Using CloudFront origin groups to increase availability on SPA deployments

Dec 13, 2021 aws cloudfront lambda lambdaedge spa single page application s3

Overview
Adding high-availability
Honorable mentions
Conclusion

Overview

Adding automated failover for your SPA deployment that is deployed to an associated AWS region is a simple, cost-effective way to increase site availability! In this post, we’ll cover the sometimes forgotten parts of Amazon CloudFront, Lambda@Edge (and purpose-driven functionality) along with Amazon S3 as native origin’s within an origin group.

Services utilized

In this post, we’ll cover a few different AWS services. This includes:

Amazon S3
Amazon CloudFront
Lambda@Edge functions
AWS CodePipeline (or preferred deployment to output artifacts into Amazon S3)

Existing deployment

An assumption made is that there is currently a SPA (single page application) deployment in place. An example is listed here, and we can add onto that:

spa app

Existing deployment availability

As you can see above, the deployment is inclusive of a single region. If there is a failure in that region (for example, us-east-1), then the static site contents will not be able to be served. The only exception for that would be cached content still residing at the CloudFront Edge location.

How do we ensure that our site contents are still served even though the region is down?

Adding high-availability

The following AWS components help build high-availability for Amazon S3 type origins:

Amazon CloudFront Origin Group
Amazon S3 Bucket w/ #4 OAI associated with the bucket policy (deployed in a non-like region)
Amazon CloudFront Origin (Amazon S3 type, deployed in a non-like region)
Amazon CloudFront OAI (Origin Access Identity for the new Origin)
Setting HTTP response codes for the origin group to failover (for example, 5xx errors)

This is detailed here, in the AWS documentation - we’ll focus on a few area’s that weren’t necessarily specified in the documentation.

Amazon S3 bucket (cross region)

Ensure versioning is enabled on the bucket, as it is a dependency for Amazon S3 replication.

OAI - Origin Access Identity

A lesson learned, use ONE unique OAI per Amazon S3 bucket policy. You cannot share an OAI cross-region (for example, the one you created for your static site content in the primary region). This will cause issues if the OAI is shared, specifically with Lambda@Edge functions.

oai

Don’t let DNS be your dependency in HA design

Amazon CloudFront Origin Groups allow for automatic failover based on origin-response HTTP response codes, but always be mindful of DNS. If Amazon Route 53 is utilized for hosting of the DNS forward zone, be mindful that you’ll be able to access those records on a region failover. For example, if the ability to modify DNS records in a Amazon Route 53 forward zone is impacted during a region outage - what good is a complex cross-region design?

Utilizing a 3rd party DNS provider ensures if their is a service impact to your cloud provider platform, your ability to failover shouldn’t be impacted.

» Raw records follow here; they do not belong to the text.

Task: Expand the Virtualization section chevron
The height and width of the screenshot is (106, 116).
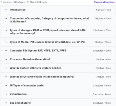Action: tap(6, 94)
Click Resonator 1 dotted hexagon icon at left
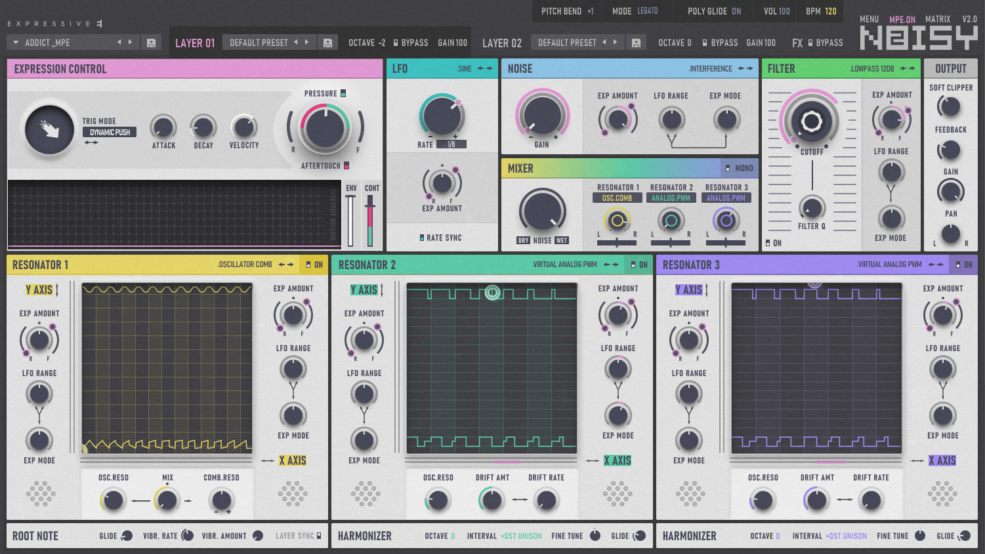Viewport: 985px width, 554px height. [x=40, y=493]
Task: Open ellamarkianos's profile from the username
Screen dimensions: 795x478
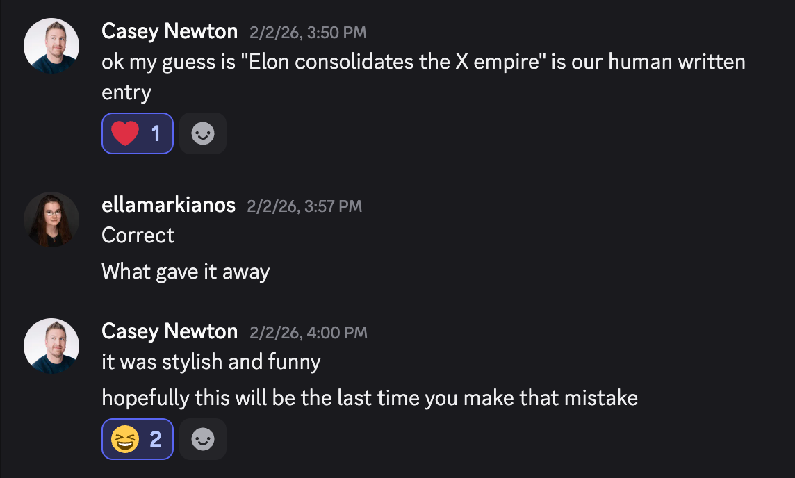Action: pos(169,205)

Lambda@Edge can be mighty slow to de-replicate

An Amazon Lambda@Edge function associated with a CloudFront distribution’s behavior is replicated to multiple edge locations. This also means that when that function is disassociated with the behavior, it can take time to dereplicate (somewhere between 1hr to up to 24hrs).

Why do I mention Lambda@Edge replication times? The reason being if you utilize CloudFormation or AWS CDK (Cloud Development Kit), the stack will likely fail to delete the function as it takes time to deregister the function from the behavior.

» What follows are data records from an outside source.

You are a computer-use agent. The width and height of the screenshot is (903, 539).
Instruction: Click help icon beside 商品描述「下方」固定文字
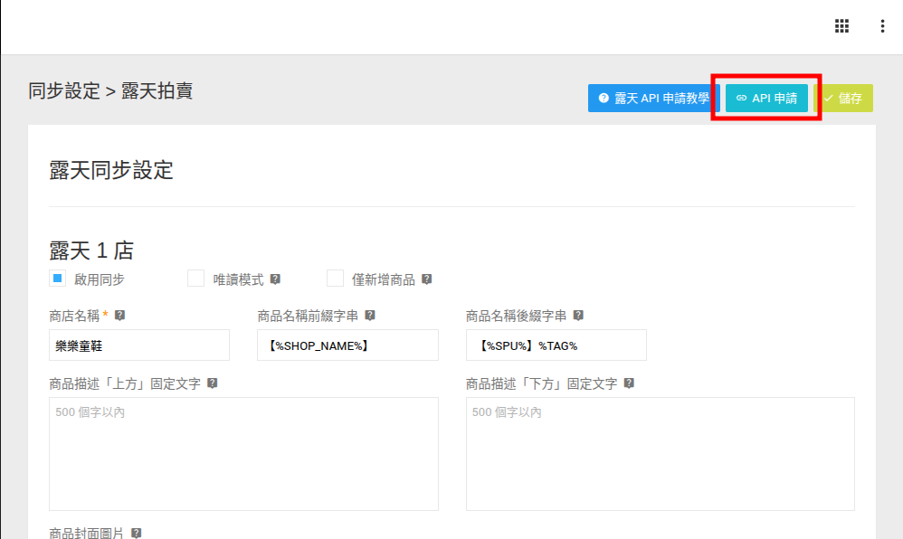[x=629, y=383]
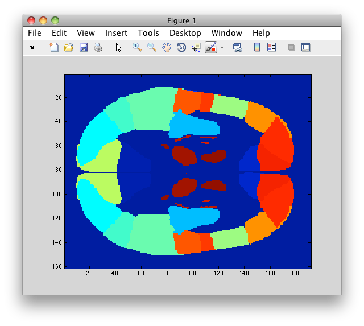Expand the toolbar docking arrow at far left
The height and width of the screenshot is (326, 364).
point(32,48)
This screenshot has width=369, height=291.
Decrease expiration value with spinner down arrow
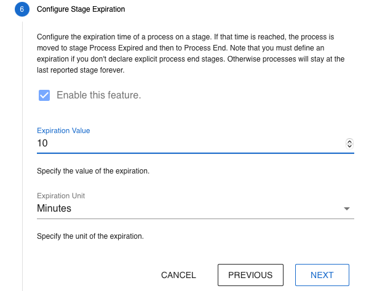(350, 146)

Unfortunately this issue is associated with other Infrastructure as Code provisioner’s, such as Terraform as shown here.

What’s the fix/resolution? There doesn’t seem to be a generally accepted way to handle this quite yet. In my case, if I know I need to drop the stack, I’ll disassociate it with the behavior a few hours prior. I suppose akin to pre-warming the oven?

Honorable mentions

Handling index.html redirection

In most cases, you’ll need to define your default root object in Amazon CloudFront (generally being index.html). In addition to this, you may need an Amazon CloudFront Function associated with the VIEWER_REQUEST assigned behavior that rewrites the URI to include index.html.

function handler(event) {
    var request = event.request;
    var uri = request.uri;
    
    // Check whether the URI is missing a file name.
    if (uri.endsWith('/')) {
        request.uri += 'index.html';
    } 
    // Check whether the URI is missing a file extension.
    else if (!uri.includes('.')) {
        request.uri += '/index.html';
    }

    return request;
}

This is documented in detail over here on the AWS documentation page.

Redirects

Moving from another platform (F5 Load Balancers + NGINX or IIS)? There is a likelihood you utilized NGINX rewrite rules or an IIS URL rewrite module. What does this equate to in a SPA deployment on Amazon CloudFront + S3 Origins?

Well, that depends.. (on how far you want to fall down the rabbit hole). After spending multiple hours on this, I wanted to curate a list of some of the best approaches I’ve found:

Security

You can utilize Amazon CloudFront response headers to enhance security postering, as blogged about previously.

Conclusion

There is a few (smaller) pitfalls for handling high-availability for SPA deployments in AWS, however they are generally easy to spot and hopefully this article helps call-out a few as well. Cheers!